◆ TASK GOAL:
What is needed is every line from the one holding "Click the copy icon beside Copy pull secret" to the last line of the data below, printed exactly and without pictures.
Top of DATASET
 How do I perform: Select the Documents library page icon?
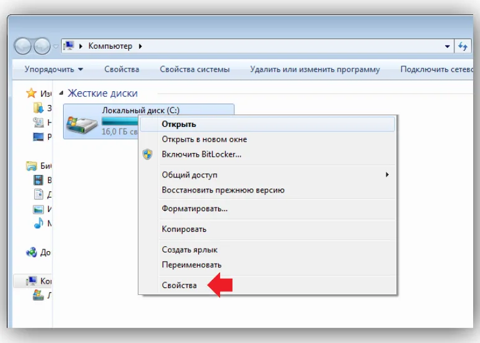coord(39,194)
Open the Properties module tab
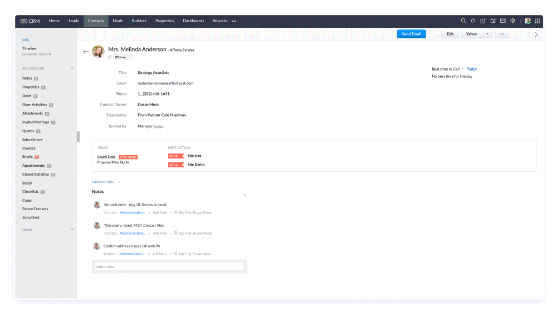 164,21
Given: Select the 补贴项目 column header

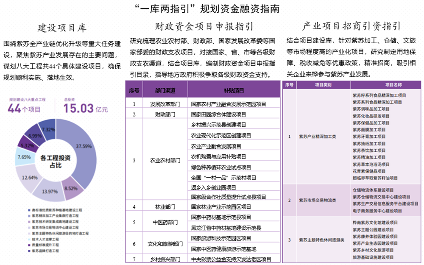Looking at the screenshot, I should click(234, 91).
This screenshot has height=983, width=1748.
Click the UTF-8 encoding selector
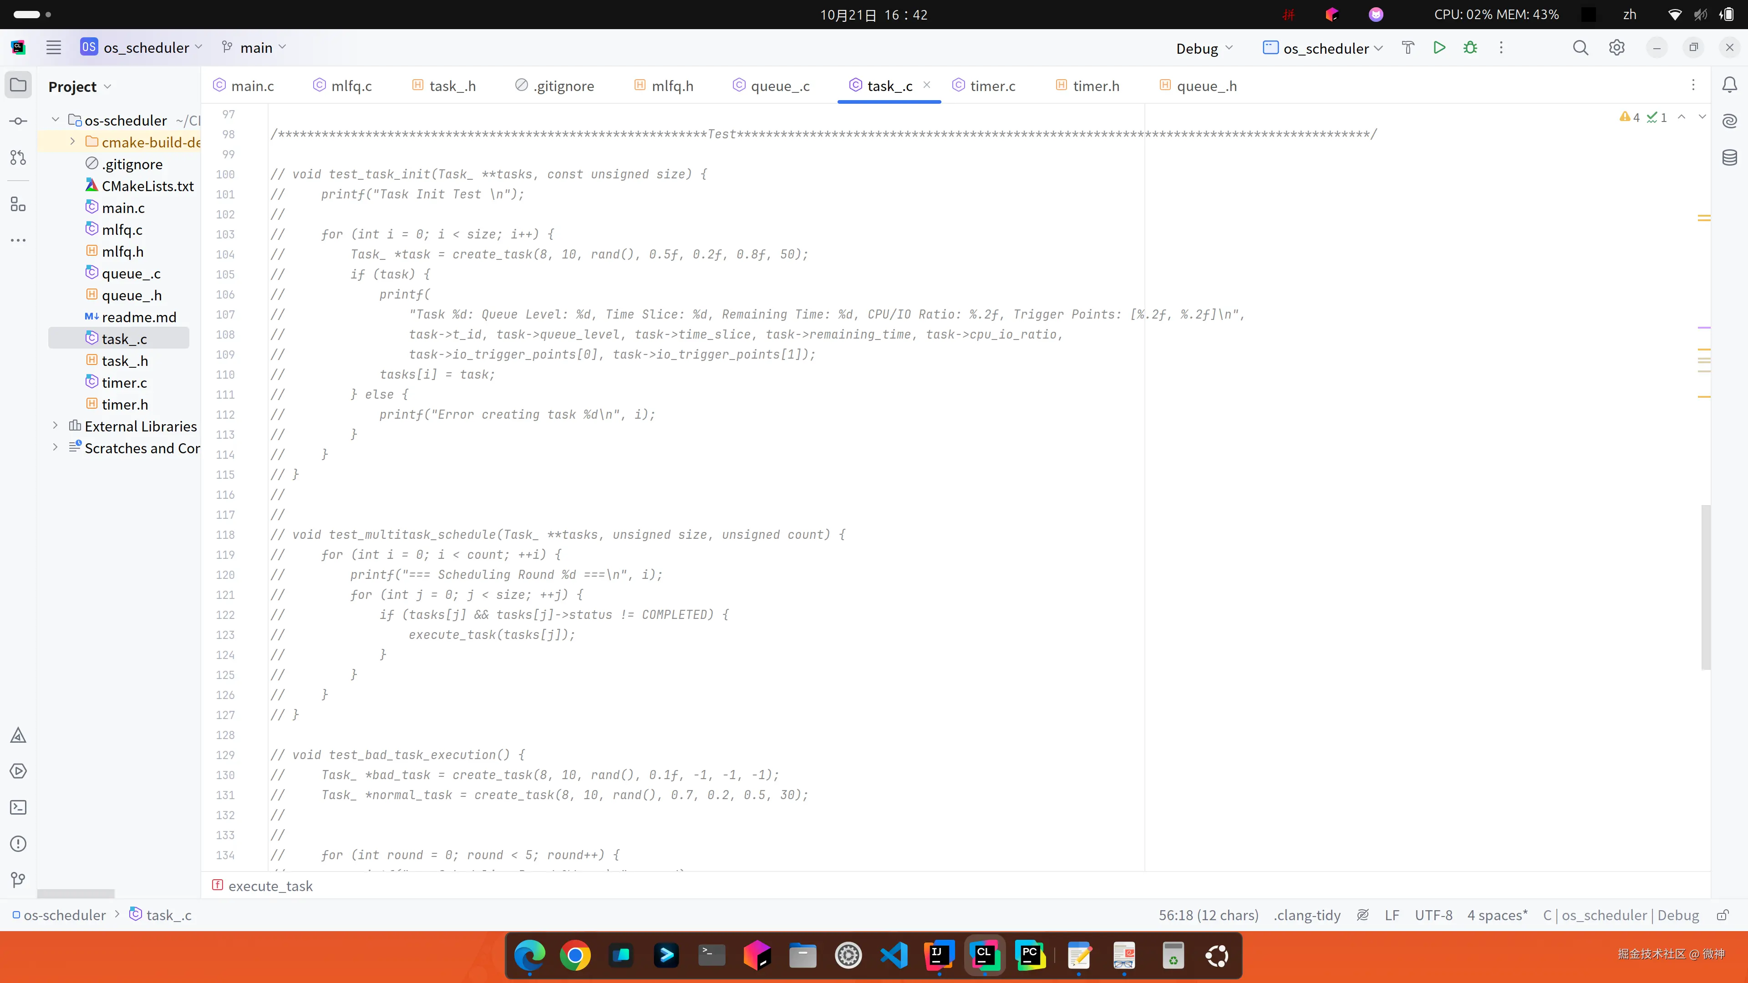tap(1433, 915)
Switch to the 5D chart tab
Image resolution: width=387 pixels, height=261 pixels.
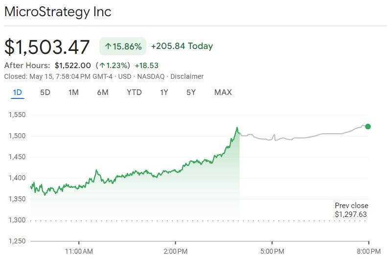click(x=45, y=93)
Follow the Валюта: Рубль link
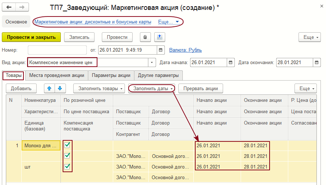The height and width of the screenshot is (185, 326). click(x=185, y=50)
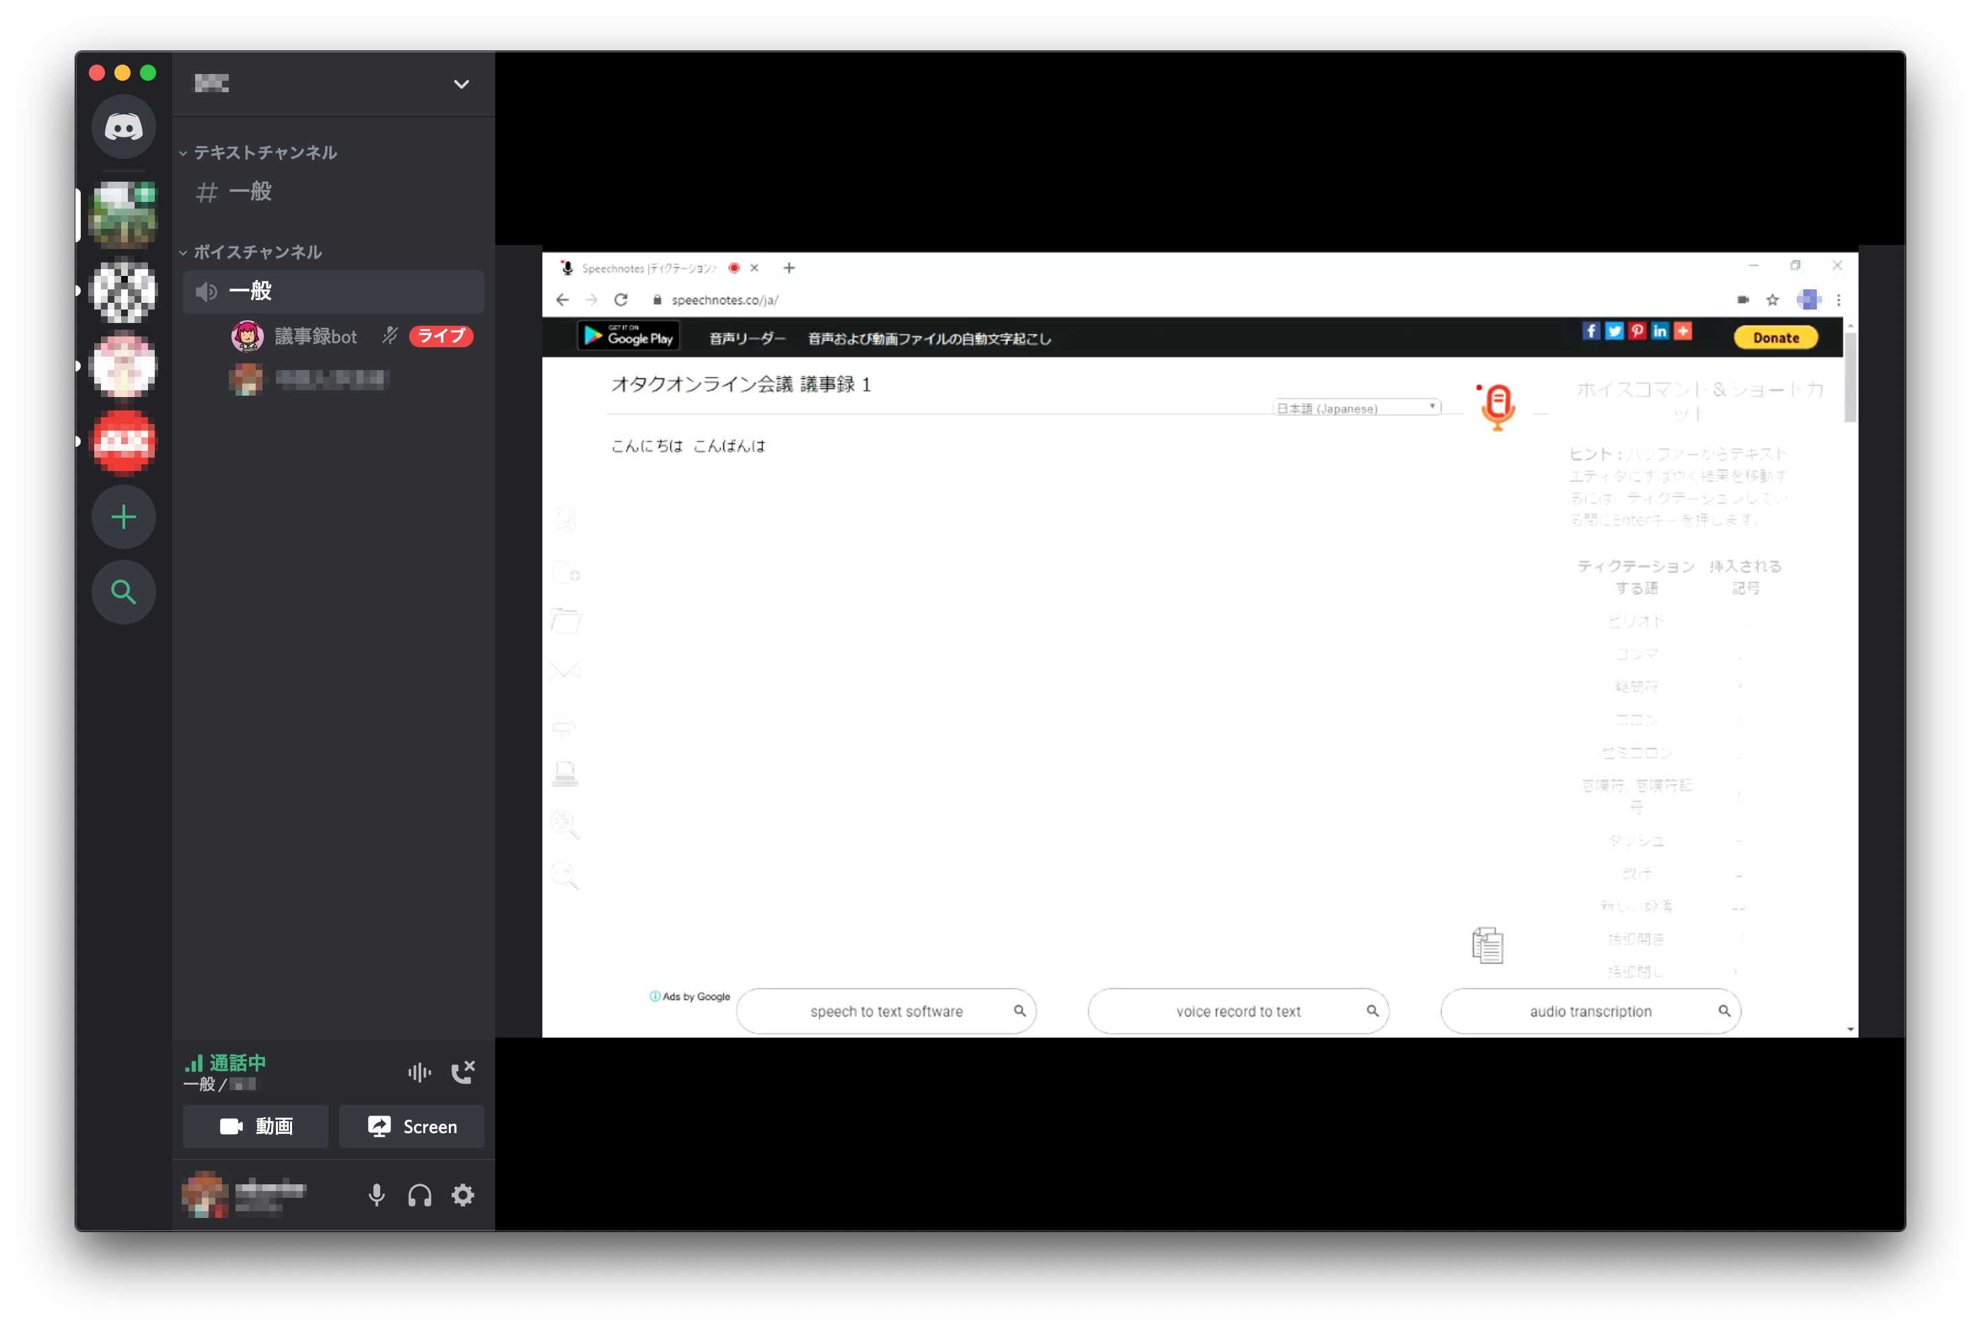1981x1331 pixels.
Task: Toggle Discord voice activity indicator
Action: click(420, 1070)
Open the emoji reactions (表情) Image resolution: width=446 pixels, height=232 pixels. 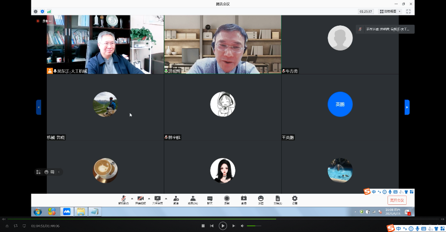coord(261,199)
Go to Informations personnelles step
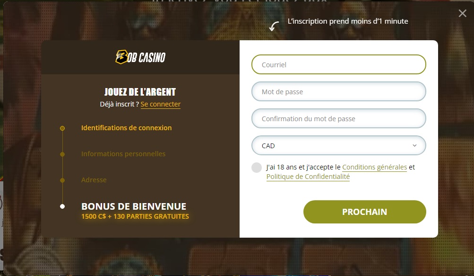This screenshot has width=474, height=276. pyautogui.click(x=123, y=154)
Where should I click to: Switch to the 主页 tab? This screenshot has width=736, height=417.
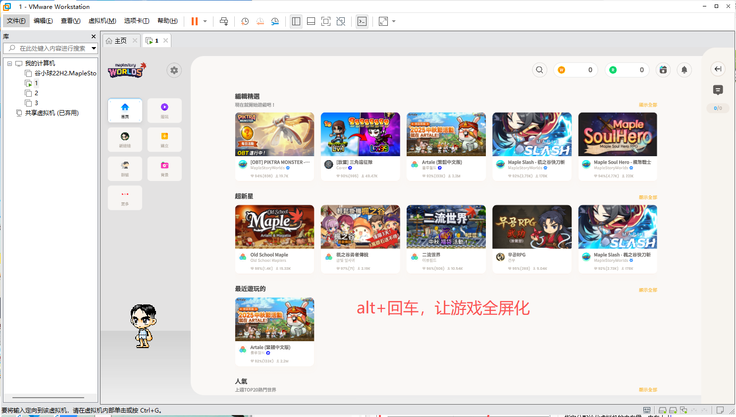pos(121,41)
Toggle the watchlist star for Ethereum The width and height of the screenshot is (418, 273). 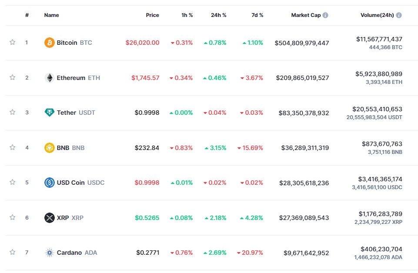pyautogui.click(x=13, y=77)
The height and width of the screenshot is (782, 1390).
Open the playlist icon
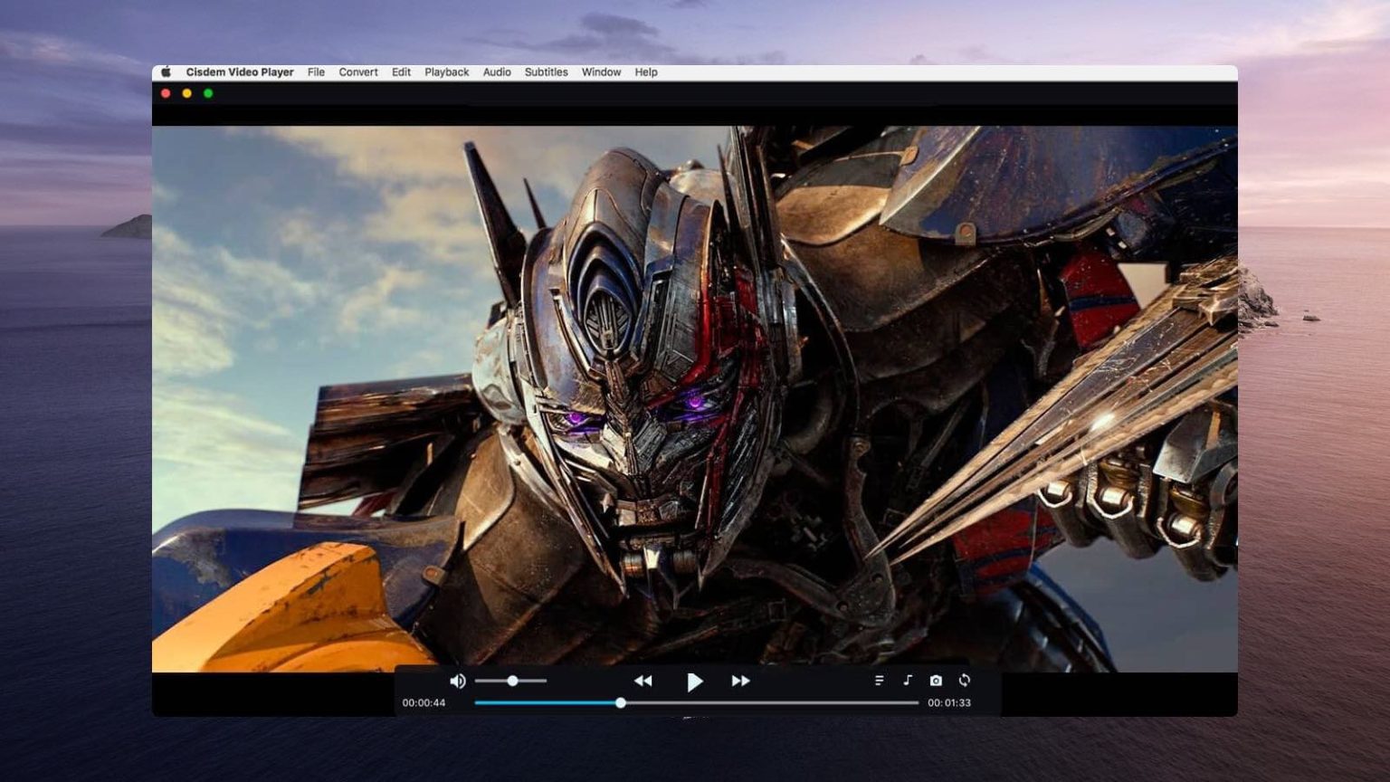coord(879,681)
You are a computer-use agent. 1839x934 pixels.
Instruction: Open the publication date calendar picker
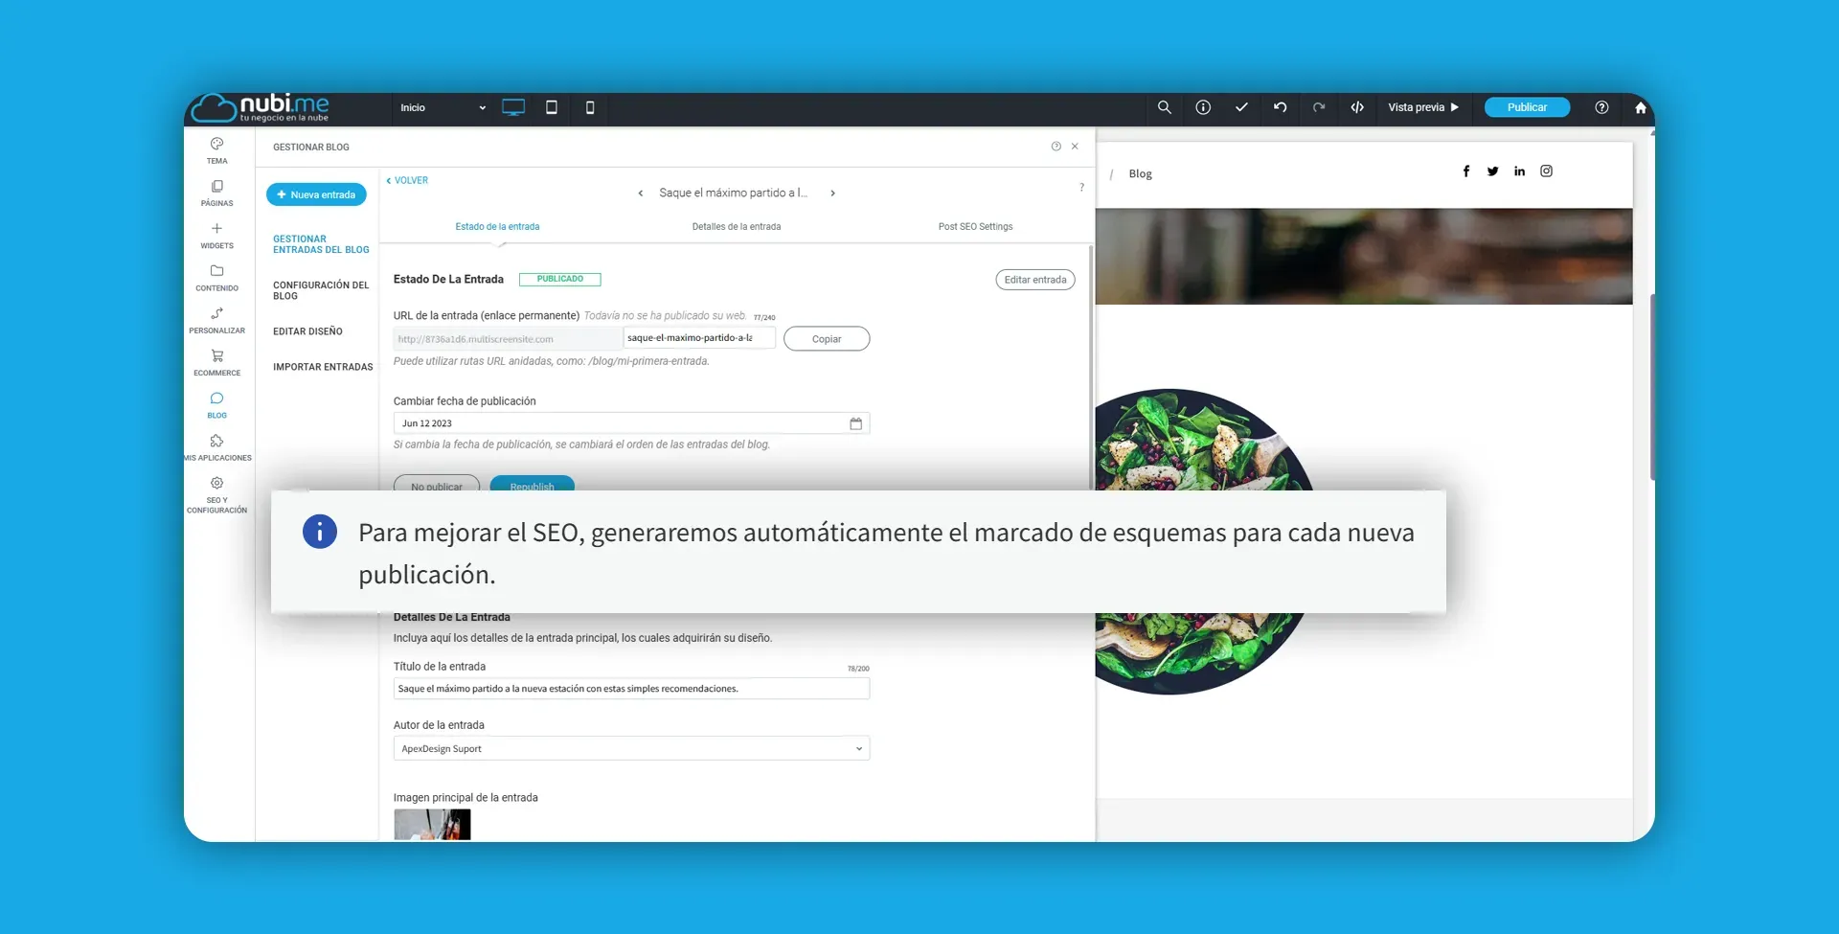tap(855, 423)
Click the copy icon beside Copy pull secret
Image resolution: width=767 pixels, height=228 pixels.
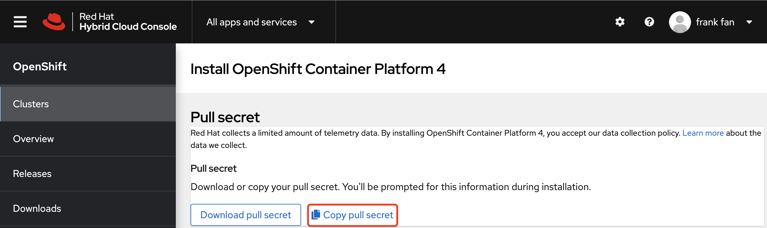pyautogui.click(x=315, y=215)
Bottom of DATASET
◆ REPLY:
Click the copy icon beside Copy pull secret
Image resolution: width=767 pixels, height=228 pixels.
pyautogui.click(x=315, y=215)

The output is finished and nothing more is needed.